Truly Self-Improving Agents Require Intrinsic Metacognitive Learning

Paper · arXiv 2506.05109 · Published June 5, 2025

Self-improving agents aim to continuously acquire new capabilities with minimal supervision. However, current approaches face two key limitations: their self-improvement processes are often rigid, fail to generalize across tasks domains, and struggle to scale with increasing agent capabilities. We argue that effective self-improvement requires intrinsic metacognitive learning, defined as an agent’s intrinsic ability to actively evaluate, reflect on, and adapt its own learning processes. Drawing inspiration from human metacognition, we introduce a formal framework comprising three components: metacognitive knowledge (self-assessment of capabilities, tasks, and learning strategies), metacognitive planning (deciding what and how to learn), and metacognitive evaluation (reflecting on learning experiences to improve future learning). Analyzing existing self-improving agents, we find they rely predominantly on extrinsic metacognitive mechanisms, which are fixed, human-designed loops that limit scalability and adaptability. Examining each component, we contend that many ingredients for intrinsic metacognition are already present. Finally, we explore how to optimally distribute metacognitive responsibilities between humans and agents, and robustly evaluate and improve intrinsic metacognitive learning, key challenges that must be addressed to enable truly sustained, generalized, and aligned self-improvement.

Drawing from models of human metacognition, we formally introduce a framework for metacognitive learning (Section 3), defined as a meta-level process that monitors, evaluates, and regulates a lower-level learning process. Our framework consists of three core components: (1) metacognitive knowledge: the ability to assess one’s capabilities, understand task demands, and evaluate learning strategies; (2) metacognitive planning: the strategic planning of what and how to learn; and (3) metacognitive evaluation: ongoing monitoring and reflection on learning progress. Intrinsic metacognitive learning, then, occurs when agents independently assess their learning, update metacognitive knowledge, and adapt learning plans to optimize long-term performance without relying on external mechanisms.

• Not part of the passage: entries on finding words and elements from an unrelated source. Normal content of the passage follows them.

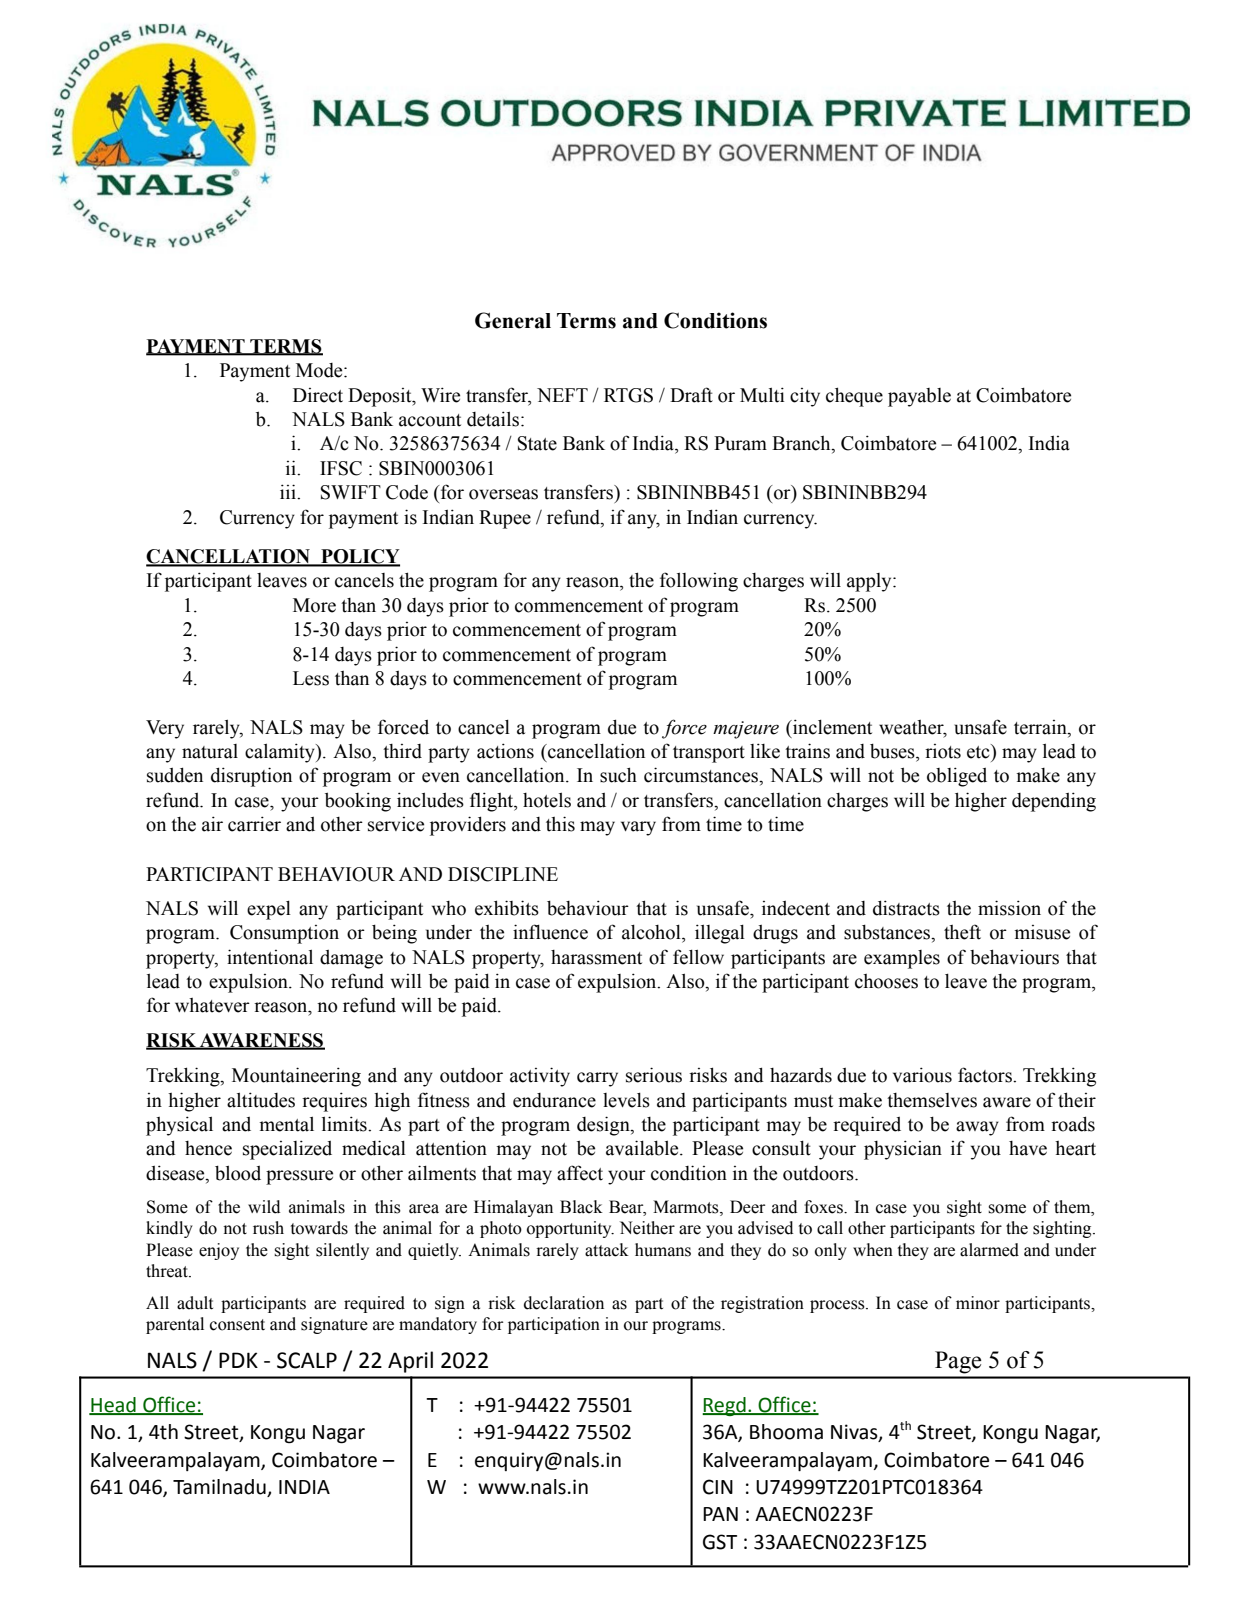 Image resolution: width=1243 pixels, height=1608 pixels. What do you see at coordinates (513, 320) in the screenshot?
I see `General` at bounding box center [513, 320].
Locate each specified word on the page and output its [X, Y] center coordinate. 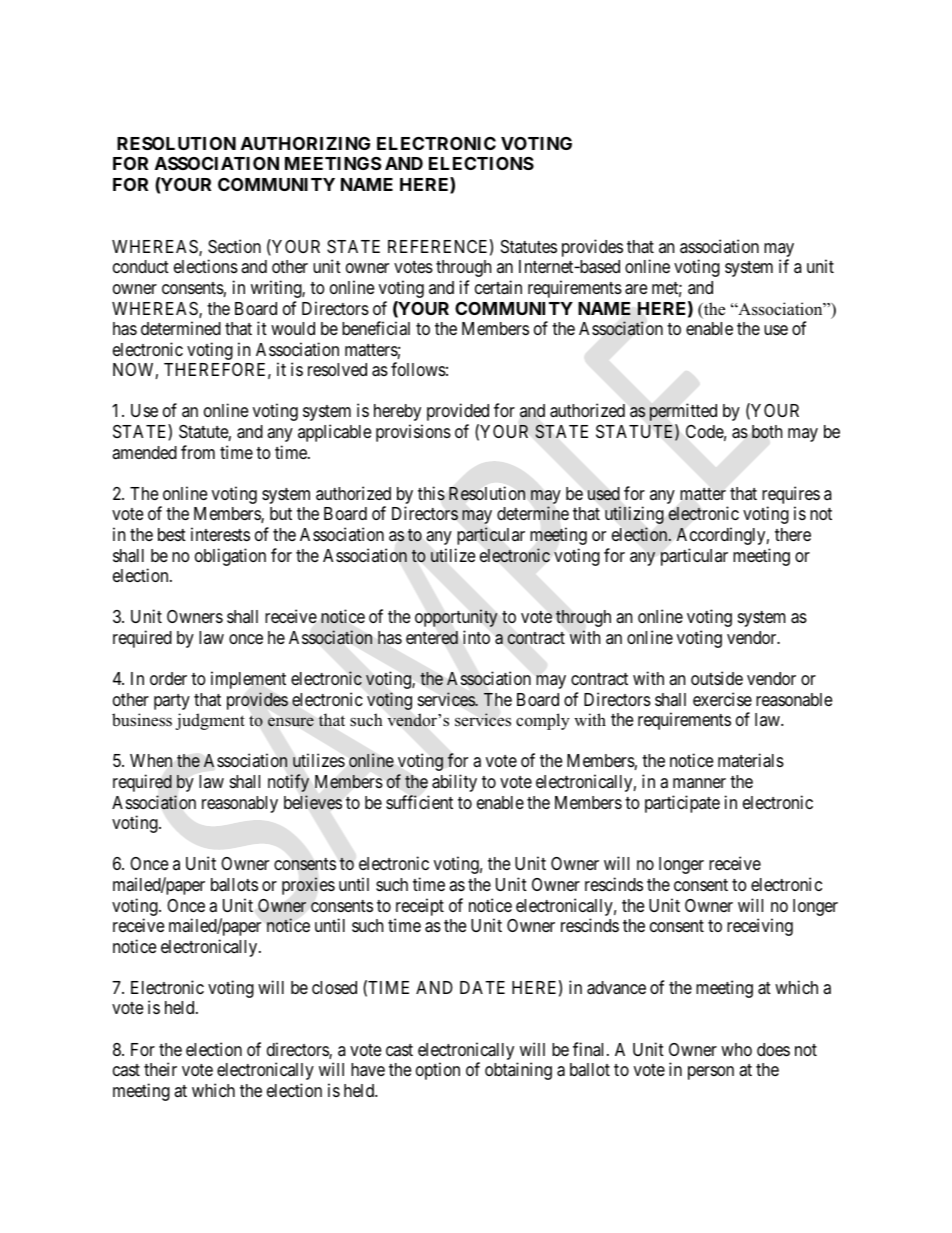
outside [717, 678]
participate [682, 804]
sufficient [419, 802]
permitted [683, 412]
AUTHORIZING [305, 143]
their [160, 1069]
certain [498, 287]
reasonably [240, 804]
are [636, 289]
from [198, 452]
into [476, 637]
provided [458, 412]
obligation [230, 557]
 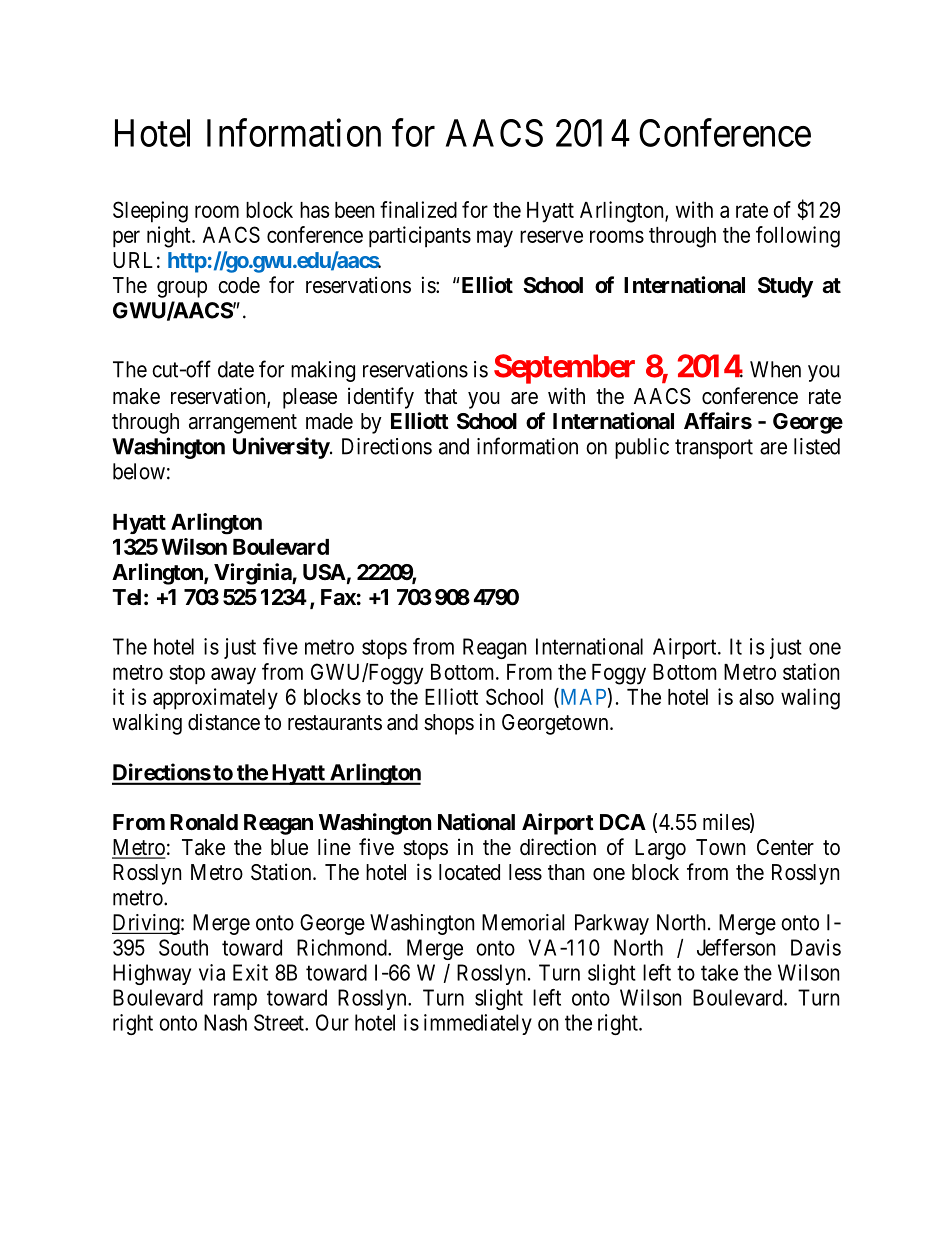 What do you see at coordinates (224, 722) in the image?
I see `distance` at bounding box center [224, 722].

Through this framework, we reinterpret current selfimprovement methods as metacognitive processes, where human supervisors assume various metacognitive responsibilities (which we term extrinsic metacognition). These responsibilities include determining what to learn (by designing task spaces and acquisition metrics), how to learn (by specifying mechanisms for exploration and experiential learning), and metrics for evaluating self-improvement progress. We identify two scenarios where this fixed, extrinsic design can hamper sustained self-improvement: domain/- task distribution shift, where prescribed self-improvement processes may fall short in efficacy, requiring recurring human intervention for continual self-improvement in shifting tasks and domains; capability-mechanism mismatch, where fixed metacognitive mechanisms can become increasingly ineffective and misaligned as agent’s capabilities evolve.

Through case studies, we explore diverse forms of intrinsic and extrinsic metacognitive learning, observing that selfimprovement potential increases when metacognitive functions are more intrinsic yet thoughtfully shared between humans and agents. By analyzing the intrinsic capabilities required for each metacognitive learning component in detail, we show that many essential ingredients are already present in today’s LLM agents (Section 5). We conclude by identifying key gaps and open questions for advancing intrinsic metacognitive learning (Section 6). One challenge is developing models of shared metacognition, shifting from human-driven extrinsic approaches toward paradigms where metacognitive functions are optimally distributed. Another is evaluating and finetuning intrinsic metacognitive abilities to improve the efficiency and effectiveness of agent self-improvement. Finally, we underscore the need for scalable oversight: as agents autonomously develop capabilities, emergent risks such as unsafe behaviors, misaligned values, and reward hacking increase, demanding oversight mechanisms that evolve alongside agent capabilities.